Aber ja: Wenn der RAM im TS sehr gering ist, dann wird schnell ausgelagert und dann wirds langsam. Sieht man auch daran dass er ständig auf der Platte rumlädt ohne groß CPU zu brauchen. Aber das steht noch im widerspruch zu den max. 32MB RAM ...?!

- Alex


----------



## Guybrush Threepwood (4. Sep 2009)

Mein Post war vermutlich Quatisch. Offen gesagt habe ich keine Ahnung von Terminalservern und versuche, es mir irgendwie zusammenzureimen. Außerdem traue ich Microsoft alles zu. 

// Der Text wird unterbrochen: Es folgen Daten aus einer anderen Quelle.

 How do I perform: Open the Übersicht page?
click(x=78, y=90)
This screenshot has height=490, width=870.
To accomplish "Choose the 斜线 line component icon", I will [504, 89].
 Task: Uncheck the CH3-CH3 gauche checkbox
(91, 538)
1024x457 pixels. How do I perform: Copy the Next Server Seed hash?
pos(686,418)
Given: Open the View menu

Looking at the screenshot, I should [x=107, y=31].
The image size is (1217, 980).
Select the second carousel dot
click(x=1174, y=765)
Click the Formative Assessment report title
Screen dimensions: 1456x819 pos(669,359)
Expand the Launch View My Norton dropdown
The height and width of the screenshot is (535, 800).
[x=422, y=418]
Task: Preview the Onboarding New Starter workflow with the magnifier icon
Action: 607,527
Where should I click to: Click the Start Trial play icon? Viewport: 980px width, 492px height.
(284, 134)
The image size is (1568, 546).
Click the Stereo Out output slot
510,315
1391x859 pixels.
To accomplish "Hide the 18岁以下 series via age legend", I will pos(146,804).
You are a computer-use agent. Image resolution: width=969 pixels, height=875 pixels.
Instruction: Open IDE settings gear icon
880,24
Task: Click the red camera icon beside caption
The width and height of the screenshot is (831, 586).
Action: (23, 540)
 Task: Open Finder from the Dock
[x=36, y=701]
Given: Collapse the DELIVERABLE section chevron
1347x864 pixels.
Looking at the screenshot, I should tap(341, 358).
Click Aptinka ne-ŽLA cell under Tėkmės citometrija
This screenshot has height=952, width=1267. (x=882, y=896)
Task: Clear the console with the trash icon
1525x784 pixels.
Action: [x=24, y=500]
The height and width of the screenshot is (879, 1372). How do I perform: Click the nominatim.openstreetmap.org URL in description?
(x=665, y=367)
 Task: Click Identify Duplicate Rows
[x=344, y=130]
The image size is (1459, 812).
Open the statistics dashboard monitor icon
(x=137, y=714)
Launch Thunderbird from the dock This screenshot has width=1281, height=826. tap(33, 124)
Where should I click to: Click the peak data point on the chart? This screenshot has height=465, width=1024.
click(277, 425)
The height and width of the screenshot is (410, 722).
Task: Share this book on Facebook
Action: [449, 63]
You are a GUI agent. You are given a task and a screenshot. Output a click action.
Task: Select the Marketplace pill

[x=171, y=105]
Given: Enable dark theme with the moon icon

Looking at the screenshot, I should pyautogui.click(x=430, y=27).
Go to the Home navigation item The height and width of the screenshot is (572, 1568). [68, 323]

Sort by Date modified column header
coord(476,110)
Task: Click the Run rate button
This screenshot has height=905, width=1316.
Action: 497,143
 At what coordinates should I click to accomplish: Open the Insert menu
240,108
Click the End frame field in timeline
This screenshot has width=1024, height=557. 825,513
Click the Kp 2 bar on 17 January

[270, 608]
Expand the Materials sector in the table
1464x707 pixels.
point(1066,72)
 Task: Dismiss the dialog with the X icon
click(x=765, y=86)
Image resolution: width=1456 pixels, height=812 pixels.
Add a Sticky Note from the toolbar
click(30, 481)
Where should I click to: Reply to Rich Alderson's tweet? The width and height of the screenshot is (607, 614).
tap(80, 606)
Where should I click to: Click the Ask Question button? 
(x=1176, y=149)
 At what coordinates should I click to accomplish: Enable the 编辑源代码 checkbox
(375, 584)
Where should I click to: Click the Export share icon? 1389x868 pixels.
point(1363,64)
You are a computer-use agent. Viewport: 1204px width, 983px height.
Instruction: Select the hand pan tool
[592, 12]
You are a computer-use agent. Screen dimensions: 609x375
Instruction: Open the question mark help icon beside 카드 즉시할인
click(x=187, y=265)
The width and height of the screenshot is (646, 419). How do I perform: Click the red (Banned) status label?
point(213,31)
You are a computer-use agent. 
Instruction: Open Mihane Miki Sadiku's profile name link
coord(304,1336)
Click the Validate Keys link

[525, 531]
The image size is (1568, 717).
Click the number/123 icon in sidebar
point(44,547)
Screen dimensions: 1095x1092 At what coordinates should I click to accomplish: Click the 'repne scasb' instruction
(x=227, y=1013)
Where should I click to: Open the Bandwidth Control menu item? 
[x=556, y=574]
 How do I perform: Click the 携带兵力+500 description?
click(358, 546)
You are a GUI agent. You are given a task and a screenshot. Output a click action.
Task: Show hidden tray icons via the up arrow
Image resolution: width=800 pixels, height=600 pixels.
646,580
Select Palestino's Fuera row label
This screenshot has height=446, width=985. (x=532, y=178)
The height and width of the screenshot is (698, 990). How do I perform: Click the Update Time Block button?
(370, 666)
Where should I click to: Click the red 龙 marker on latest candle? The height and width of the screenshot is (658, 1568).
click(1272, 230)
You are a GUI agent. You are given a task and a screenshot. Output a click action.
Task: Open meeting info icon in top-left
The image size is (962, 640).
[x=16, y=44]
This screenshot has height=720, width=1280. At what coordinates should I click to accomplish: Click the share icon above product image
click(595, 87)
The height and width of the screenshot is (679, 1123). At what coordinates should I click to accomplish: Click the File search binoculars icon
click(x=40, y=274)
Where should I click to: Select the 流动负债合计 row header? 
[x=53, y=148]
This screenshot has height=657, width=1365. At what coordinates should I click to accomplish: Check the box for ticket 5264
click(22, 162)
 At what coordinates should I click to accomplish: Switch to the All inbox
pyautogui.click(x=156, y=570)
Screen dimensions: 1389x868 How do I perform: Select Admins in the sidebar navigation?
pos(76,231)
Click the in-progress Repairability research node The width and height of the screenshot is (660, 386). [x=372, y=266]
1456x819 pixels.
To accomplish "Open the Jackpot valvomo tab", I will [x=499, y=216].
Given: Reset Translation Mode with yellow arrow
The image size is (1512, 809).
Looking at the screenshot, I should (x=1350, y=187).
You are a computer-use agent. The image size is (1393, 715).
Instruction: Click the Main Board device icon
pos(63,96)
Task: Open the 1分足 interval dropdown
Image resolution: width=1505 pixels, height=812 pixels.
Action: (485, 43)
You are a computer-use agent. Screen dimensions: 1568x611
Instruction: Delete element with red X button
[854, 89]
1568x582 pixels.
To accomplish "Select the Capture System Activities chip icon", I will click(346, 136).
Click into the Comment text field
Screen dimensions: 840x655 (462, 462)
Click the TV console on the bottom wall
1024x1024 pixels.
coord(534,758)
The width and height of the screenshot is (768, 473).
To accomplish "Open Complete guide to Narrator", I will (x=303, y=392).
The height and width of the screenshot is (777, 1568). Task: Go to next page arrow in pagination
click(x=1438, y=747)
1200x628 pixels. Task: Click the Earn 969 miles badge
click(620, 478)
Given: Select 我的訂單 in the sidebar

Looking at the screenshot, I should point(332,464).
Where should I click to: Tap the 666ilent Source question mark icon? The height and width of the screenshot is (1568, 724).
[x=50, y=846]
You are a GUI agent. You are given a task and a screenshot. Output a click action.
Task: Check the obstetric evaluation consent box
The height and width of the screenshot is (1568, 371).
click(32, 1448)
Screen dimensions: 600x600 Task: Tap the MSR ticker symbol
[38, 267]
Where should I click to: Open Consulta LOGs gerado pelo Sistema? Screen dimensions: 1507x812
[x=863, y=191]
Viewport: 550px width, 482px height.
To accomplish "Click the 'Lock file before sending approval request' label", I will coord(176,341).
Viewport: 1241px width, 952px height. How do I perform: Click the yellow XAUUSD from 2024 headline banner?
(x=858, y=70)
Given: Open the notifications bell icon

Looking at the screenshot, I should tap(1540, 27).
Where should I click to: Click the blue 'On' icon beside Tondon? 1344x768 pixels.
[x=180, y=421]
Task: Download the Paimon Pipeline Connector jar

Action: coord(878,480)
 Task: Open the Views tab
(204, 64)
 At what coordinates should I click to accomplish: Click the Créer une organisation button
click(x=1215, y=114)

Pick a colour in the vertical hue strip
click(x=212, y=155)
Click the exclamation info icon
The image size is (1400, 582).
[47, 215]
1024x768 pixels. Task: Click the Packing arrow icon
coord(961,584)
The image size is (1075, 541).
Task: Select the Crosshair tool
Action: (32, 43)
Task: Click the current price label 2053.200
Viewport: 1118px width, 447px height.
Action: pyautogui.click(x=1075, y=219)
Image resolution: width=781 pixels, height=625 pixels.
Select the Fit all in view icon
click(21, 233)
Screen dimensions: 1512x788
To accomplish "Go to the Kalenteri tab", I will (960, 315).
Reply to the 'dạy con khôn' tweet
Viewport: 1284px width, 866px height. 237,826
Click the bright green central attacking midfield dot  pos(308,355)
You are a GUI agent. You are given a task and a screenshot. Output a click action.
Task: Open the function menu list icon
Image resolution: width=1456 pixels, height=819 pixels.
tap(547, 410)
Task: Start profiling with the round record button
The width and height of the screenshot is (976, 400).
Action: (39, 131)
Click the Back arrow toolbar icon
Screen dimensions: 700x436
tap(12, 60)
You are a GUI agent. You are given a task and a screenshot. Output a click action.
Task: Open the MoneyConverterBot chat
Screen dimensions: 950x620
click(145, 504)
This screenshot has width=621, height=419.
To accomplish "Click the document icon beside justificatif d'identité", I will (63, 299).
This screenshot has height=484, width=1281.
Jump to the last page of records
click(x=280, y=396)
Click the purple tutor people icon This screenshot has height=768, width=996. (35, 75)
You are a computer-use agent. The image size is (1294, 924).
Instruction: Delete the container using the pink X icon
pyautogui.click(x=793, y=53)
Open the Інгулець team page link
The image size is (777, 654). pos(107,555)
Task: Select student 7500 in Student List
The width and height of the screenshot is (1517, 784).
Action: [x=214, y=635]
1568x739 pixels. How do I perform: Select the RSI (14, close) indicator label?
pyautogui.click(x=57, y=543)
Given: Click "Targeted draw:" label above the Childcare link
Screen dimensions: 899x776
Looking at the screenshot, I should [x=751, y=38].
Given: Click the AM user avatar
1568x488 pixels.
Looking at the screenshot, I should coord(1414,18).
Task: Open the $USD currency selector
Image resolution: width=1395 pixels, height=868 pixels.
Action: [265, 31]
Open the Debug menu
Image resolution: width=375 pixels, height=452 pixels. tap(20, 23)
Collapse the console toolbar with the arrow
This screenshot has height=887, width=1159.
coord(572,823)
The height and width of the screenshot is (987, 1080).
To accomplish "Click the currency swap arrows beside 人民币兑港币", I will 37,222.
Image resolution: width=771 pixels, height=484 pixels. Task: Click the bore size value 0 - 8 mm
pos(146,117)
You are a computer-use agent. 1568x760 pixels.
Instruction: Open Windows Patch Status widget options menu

 Inzwischen gibt es einen Workaround: Wenn man verschiedene Kopien des Client-Programms ablegt und jede Kopie nur einmal startet, dann läuft es wunderbar. Seltsam ist nur, dass der Client selbst keine Daten ablegt und es folglich auch nicht an der gegenseitigen Blockade irgendwelcher Logging-Datei liegen kann.


----------



## tuxedo (4. Sep 2009)

Hmm, ist schon irgendwie mysteriös ...

- Alex


----------



## maki (4. Sep 2009)

Wenn ihc mich recht erinnere, dann teilen unter dem TSE die Programme die aus der selben executable gestartet wurden so einiges an ressourcen.


----------